▶ [YOUR OBJECTIVE]: Check every line of the data for the string "computer" and copy the ones that have it.
##########
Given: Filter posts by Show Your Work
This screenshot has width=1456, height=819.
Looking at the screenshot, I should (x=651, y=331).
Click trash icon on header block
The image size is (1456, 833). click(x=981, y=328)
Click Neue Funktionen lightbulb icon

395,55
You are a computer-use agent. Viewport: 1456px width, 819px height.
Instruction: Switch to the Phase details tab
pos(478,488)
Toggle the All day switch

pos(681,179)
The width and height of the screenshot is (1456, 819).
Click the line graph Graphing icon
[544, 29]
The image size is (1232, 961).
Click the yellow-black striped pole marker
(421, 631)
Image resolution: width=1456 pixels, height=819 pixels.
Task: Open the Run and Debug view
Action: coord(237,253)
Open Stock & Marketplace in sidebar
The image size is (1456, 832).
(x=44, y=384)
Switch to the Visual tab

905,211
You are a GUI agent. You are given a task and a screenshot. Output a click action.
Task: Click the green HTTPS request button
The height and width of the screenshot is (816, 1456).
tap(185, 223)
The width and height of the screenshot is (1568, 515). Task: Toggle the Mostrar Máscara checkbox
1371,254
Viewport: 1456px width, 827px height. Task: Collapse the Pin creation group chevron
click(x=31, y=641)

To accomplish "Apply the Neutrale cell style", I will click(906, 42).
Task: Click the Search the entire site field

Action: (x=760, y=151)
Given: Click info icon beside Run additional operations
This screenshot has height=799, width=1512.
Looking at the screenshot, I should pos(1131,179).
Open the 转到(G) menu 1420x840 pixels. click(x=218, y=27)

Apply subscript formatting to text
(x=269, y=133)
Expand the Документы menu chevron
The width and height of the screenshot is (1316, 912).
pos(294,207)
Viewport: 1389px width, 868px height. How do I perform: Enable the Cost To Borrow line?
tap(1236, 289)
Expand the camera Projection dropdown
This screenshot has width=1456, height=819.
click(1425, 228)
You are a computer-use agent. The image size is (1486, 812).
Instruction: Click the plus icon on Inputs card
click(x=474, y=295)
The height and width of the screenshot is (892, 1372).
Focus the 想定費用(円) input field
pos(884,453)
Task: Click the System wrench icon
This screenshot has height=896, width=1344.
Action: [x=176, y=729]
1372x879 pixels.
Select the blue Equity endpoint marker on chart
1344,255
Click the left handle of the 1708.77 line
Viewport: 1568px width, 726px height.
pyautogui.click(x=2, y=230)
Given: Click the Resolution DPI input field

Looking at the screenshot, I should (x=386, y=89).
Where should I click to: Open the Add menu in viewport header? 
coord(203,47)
##########
▶ [TASK RESULT]:
You are a computer-use agent. Viewport: 1456px width, 819px height.
You are a computer-use agent. The image size is (1486, 812).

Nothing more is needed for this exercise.